EXERCISE – Locate each line in the listing below that contains the string "Task", and copy those lines in full.

** START OF ENTRIES PROVIDED **

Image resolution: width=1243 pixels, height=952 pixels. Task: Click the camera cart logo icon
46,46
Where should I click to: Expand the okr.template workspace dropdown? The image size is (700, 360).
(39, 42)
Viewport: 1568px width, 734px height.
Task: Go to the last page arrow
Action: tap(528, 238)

** END OF ENTRIES PROVIDED **
** START OF ENTRIES PROVIDED **

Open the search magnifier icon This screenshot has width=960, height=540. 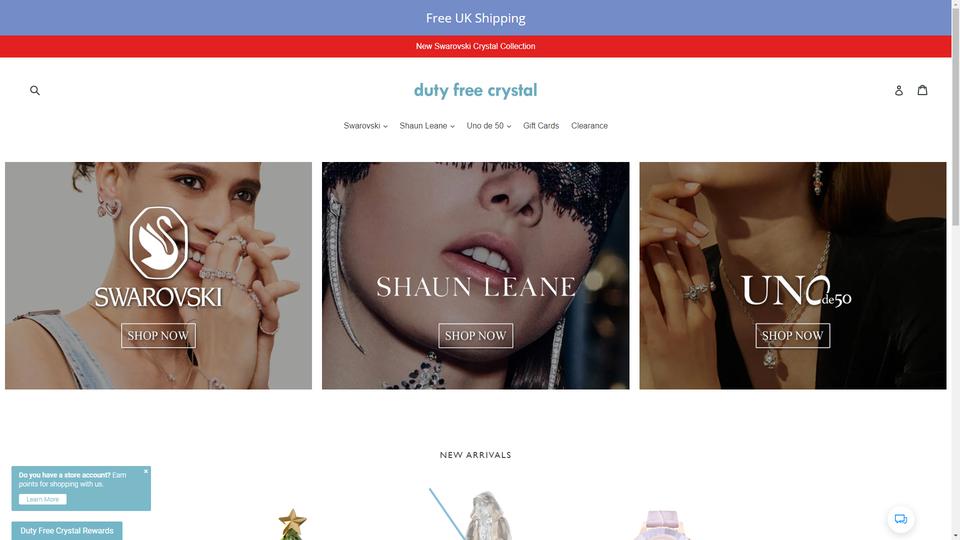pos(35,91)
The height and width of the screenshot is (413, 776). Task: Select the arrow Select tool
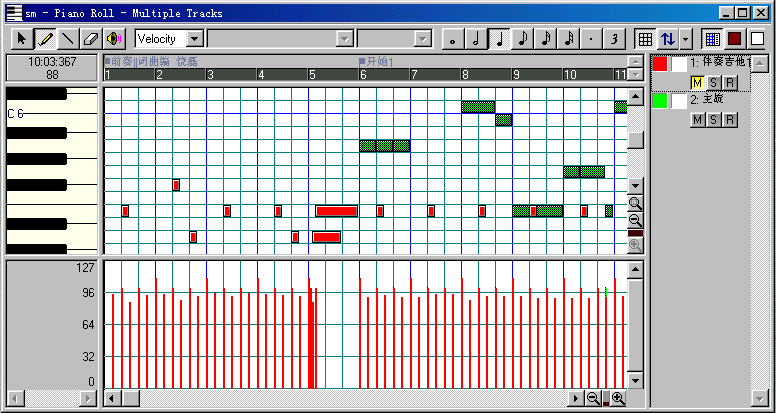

** END OF ENTRIES PROVIDED **

RESULT –
Image resolution: width=1243 pixels, height=952 pixels. Task: Click the camera cart logo icon
Task: Go to the last page arrow
The height and width of the screenshot is (413, 776). Task: Select the arrow Select tool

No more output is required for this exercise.